M. le président Bouvard s’est dit favorable à la péréquation mais considère qu’on ne pourra pas aller très loin si l’on ne prend pas en compte les différences de charges. Je partage son avis. C’est précisément l’une des raisons pour laquelle je n’ai pas voulu augmenter trop la DSU et la DSR.

Je suis sensible à vos propos, monsieur Bouvard. Il est vrai que certaines communes de montagne – qui disposent de ressources spécifiques, comme la taxe sur les remontées mécaniques qui leur assure peut-être un petit pécule – doivent aussi faire face à des charges spécifiques. Il en va de même pour les communes dotées d’un casino et qui doivent gérer la clientèle de ces établissements... (Sourires.)

Monsieur Valax, nous savons qu’il faut garder un espace pour les artisans et pour les PME. C’est la raison pour laquelle avons souhaité maintenir globalement les reversements de l’État aux collectivités. Je rappelle les chiffres : 98 milliards en 2010, 99 milliards en 2011, 100 milliards environ en 2012. Ce n’est certes pas le Pérou mais l’augmentation sera tout de même de deux milliards en deux ans.

Monsieur de Courson, on va s’occuper des 20 % sur les parcs naturels : je l’ai dit au cours de leur assemblée générale qui s’est tenue très récemment à Saverne, dans le pays de la Petite-Pierre. Quant à la délégation de signature, vous le savez mieux que personne, on ne peut en donner pour les décrets.

Monsieur Bartolone, vous avez soulevé un réel problème, que j’ai d’ailleurs évoqué dernièrement devant le Comité des finances locales : nous n’avons pas de lieu où débattre des décisions souhaitées par l’État. Les collectivités n’ont pas voix au chapitre. Président d’un conseil général, je réagissais toujours très mal lorsque j’apprenais par le chef des pompiers que le ministre de l’intérieur avait fixé de nouvelles conditions de recrutement et d’avancement. Je considérais qu’il aurait été utile d’associer très en amont les présidents de conseils généraux à cette décision. Nous nous efforçons de le faire aujourd’hui. Mais les modalités d’association méritent effectivement d’être améliorées. Il y a là un vrai travail d’approfondissement de la décentralisation.

Pierre Morel-A-L’Huissier, oui, on peut financer du fonctionnement sur la DETR, notamment pour le lancement de projets : c’est acquis depuis la loi de finances pour 2011.

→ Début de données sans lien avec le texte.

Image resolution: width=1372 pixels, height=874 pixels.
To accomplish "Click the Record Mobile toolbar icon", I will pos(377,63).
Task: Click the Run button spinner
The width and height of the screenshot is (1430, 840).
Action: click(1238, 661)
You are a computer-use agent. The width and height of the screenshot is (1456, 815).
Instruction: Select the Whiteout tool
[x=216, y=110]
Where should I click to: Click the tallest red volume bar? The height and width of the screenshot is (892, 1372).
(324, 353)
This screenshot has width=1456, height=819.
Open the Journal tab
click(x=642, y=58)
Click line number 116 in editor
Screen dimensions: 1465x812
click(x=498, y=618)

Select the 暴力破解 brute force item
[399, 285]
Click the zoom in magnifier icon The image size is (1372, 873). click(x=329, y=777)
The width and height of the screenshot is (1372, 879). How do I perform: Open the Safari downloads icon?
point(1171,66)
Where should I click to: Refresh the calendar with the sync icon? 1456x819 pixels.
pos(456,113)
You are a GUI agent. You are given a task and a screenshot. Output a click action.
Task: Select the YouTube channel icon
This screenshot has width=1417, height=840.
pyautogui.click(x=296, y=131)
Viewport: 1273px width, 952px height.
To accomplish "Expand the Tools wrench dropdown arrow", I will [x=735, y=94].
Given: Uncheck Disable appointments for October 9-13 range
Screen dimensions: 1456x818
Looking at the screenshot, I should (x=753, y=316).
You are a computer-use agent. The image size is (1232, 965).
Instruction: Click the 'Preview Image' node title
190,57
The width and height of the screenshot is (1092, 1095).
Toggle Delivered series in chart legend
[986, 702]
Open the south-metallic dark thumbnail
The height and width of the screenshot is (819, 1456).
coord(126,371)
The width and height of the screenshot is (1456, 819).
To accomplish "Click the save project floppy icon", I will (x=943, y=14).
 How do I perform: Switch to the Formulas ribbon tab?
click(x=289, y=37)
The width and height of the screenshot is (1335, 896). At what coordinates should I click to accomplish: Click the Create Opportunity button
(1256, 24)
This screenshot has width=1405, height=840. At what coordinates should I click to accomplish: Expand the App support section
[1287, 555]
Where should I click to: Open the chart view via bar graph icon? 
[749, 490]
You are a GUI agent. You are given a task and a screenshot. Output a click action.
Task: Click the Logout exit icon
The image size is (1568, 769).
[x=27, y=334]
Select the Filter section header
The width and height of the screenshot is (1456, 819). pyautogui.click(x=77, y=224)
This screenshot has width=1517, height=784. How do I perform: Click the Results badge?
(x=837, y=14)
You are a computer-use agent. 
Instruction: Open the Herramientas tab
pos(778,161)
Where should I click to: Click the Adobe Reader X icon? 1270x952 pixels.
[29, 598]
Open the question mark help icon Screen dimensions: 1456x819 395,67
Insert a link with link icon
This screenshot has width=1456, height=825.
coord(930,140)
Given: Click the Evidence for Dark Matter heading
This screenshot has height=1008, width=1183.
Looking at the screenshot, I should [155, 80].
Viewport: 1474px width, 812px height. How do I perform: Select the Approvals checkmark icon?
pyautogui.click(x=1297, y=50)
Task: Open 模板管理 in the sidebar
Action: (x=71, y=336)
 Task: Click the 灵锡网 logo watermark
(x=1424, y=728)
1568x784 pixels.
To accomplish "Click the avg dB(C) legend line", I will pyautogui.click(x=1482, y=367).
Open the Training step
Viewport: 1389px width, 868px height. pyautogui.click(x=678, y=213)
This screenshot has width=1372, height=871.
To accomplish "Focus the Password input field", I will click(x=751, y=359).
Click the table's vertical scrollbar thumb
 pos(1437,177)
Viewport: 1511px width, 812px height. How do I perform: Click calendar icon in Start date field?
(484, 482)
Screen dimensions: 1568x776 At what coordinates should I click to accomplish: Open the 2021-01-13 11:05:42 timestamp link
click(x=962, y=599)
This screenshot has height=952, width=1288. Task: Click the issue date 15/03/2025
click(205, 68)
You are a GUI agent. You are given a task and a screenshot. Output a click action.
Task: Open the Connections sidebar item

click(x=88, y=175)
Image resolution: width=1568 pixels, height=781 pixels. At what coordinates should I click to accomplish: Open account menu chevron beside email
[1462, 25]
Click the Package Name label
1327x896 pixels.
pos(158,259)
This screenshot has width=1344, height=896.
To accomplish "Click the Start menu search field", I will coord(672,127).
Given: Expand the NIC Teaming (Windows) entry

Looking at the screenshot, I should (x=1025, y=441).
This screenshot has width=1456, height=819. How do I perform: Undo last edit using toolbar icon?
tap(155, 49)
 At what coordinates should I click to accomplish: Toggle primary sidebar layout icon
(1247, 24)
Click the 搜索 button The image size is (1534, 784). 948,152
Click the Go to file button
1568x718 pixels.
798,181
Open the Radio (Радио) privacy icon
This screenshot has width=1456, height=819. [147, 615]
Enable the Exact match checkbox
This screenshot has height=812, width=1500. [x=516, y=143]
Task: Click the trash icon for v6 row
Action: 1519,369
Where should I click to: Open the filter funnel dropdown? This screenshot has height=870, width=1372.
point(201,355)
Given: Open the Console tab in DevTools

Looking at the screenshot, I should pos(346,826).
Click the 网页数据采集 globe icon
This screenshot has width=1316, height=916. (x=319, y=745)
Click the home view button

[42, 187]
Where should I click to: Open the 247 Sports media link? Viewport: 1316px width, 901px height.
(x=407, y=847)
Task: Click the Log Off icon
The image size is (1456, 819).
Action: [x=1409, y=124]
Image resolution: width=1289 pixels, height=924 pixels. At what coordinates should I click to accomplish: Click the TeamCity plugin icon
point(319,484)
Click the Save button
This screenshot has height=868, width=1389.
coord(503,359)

Pourquoi constituer une réserve sur les DMTO ? L’an dernier, avec l’écrêtement, le montant du fonds de péréquation s’établissait à 440 millions d’euros. L’augmentation devrait être de 25 % en 2011. Sur 7 milliards, cela nous donnerait un surplus de fiscalité de 1,7 ou 1,8 milliard. Le fonds de péréquation serait donc à nouveau relativement important : de 400 à 500 millions d’euros. Mais le risque de fluctuation des DMTO sera grand en 2012. Il serait bon dès lors de réserver une partie de la somme pour permettre des lissages ultérieurs. Les départements fragiles auront peut-être peu de ressources dans les années à venir.

Monsieur Goua, l’ADEME ne relève pas du champ d’intervention de mon ministère.

S’agissant de Mayotte, je vous propose de vous répondre par écrit, monsieur Abdoulatifou Aly.

M. le président Jérôme Cahuzac. Nous vous savons gré, monsieur le ministre, d’avoir tenu à répondre aussi précisément à chacun.

La réunion de la commission élargie s’achève à onze heures trente.